The bluntnose sixgill shark is sold for its meat and oil.[4]

The bluntnose sixgill shark is listed as Near Threatened by the International Union for Conservation of Nature (IUCN) because, despite its extensive range, its longevity and popularity as a sport fish makes it vulnerable to exploitation and unable to sustain targeted fishing for very long. Although population data is lacking in many areas for this species, certain regional populations have been classified as severely depleted.

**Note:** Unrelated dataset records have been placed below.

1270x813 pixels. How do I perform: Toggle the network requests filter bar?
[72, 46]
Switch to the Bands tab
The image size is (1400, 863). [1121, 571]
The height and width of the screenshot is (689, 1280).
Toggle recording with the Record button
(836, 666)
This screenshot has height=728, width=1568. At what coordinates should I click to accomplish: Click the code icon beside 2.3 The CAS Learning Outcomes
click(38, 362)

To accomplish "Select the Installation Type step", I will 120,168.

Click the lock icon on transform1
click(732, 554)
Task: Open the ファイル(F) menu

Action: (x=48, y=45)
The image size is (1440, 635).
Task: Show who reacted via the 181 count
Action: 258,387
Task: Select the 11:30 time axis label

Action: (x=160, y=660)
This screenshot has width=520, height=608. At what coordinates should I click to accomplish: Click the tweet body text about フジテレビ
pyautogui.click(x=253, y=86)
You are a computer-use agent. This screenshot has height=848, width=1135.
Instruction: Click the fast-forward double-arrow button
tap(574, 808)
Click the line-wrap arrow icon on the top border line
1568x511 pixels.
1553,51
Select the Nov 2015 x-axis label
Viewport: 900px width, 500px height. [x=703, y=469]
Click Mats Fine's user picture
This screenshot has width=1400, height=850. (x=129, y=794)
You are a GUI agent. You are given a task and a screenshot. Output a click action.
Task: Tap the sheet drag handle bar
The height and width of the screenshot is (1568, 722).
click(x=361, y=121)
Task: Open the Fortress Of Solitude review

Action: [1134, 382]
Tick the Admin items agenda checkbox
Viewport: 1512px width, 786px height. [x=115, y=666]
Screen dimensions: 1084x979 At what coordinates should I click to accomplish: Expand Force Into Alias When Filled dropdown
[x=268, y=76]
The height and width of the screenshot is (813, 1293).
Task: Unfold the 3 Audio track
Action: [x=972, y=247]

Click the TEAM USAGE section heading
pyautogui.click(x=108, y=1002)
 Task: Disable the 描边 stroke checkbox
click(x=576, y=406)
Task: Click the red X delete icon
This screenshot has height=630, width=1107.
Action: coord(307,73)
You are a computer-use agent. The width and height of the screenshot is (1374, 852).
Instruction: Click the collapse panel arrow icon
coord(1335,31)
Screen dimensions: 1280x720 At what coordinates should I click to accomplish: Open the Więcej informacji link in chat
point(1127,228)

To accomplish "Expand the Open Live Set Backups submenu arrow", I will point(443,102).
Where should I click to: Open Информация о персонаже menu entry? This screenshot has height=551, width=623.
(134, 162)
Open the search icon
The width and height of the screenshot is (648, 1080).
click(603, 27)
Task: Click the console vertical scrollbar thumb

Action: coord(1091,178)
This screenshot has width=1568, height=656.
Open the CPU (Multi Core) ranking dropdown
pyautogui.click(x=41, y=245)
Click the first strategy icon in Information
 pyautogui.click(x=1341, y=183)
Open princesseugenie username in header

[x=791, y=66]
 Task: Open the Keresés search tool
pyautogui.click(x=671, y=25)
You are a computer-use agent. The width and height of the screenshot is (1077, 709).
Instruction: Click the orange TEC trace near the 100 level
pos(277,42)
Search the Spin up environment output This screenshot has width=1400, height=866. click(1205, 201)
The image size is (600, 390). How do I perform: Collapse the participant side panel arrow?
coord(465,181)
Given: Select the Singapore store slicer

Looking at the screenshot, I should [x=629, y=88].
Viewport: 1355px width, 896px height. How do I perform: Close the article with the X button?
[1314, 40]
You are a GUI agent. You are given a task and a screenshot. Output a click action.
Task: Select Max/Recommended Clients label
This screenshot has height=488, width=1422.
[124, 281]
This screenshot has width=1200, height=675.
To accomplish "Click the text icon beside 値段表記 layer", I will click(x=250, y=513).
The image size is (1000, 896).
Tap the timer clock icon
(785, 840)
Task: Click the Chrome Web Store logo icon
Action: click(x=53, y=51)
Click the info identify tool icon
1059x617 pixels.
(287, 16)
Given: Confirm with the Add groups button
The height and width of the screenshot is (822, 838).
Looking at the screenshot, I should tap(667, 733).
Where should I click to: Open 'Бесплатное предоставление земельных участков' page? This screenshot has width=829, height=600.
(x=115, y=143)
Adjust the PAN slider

Although it is usually caught as bycatch, it is also caught for food and sport.[1] In June 2018, the New Zealand Department of Conservation classified the bluntnose sixgill shark as "Not Threatened" with the qualifiers "Data Poor" and "Secure Overseas" under the New Zealand Threat Classification System.[29]

This species is rather harmless to humans unless provoked.[4]

Recent research


Blue Planet II


Blue Planet II, a documentary on marine organisms produced by the BBC, featured an episode focusing on deep sea organisms and environments. In this episode, bluntnose sixgill sharks were filmed feeding on a whale fall. In behind-the-scenes footage, the sharks attacked the deep sea submersible as crew members tried to collect the video footage. Thinking that they were competition, the sharks used their bodies to try to fend off the submarine, only leaving it behind once they realized that the sub was not there to feed.[30][31] The film crew was able to obtain useful video footage of the sixgills that they later featured in the episode. As a worldwide, well-known, scientific platform, it hence helped with the awareness of the existence of these species of sharks.

Tagging sixgills in their natural habitat


Since 2005, scientists have successfully been able to tag sixgill sharks as a means of studying their behavior. With this being said, however, as of 2019, there has yet to be a sixgill tagged in its natural deep-sea habitat. Researchers from Florida State University, the Florida Museum of Natural History, the Cape Eleuthera Institute, and OceanX hence decided to join forces to tag a deep-sea shark through use of a submersible, and they succeeded in doing so.[32] After 3 months of leaving the tag on the sixgill, the tag was thought to float up to the surface where scientists will be able to collect the data from that tag. Overall, this study showed how advancements in technology has helped scientists be better able to study marine life. Instead of having to go on an expedition for years at a time, the scientists here simply had to attach a tag onto the sixgill once and collect the data another time. The tag simply showed behavioral results of the sixgills.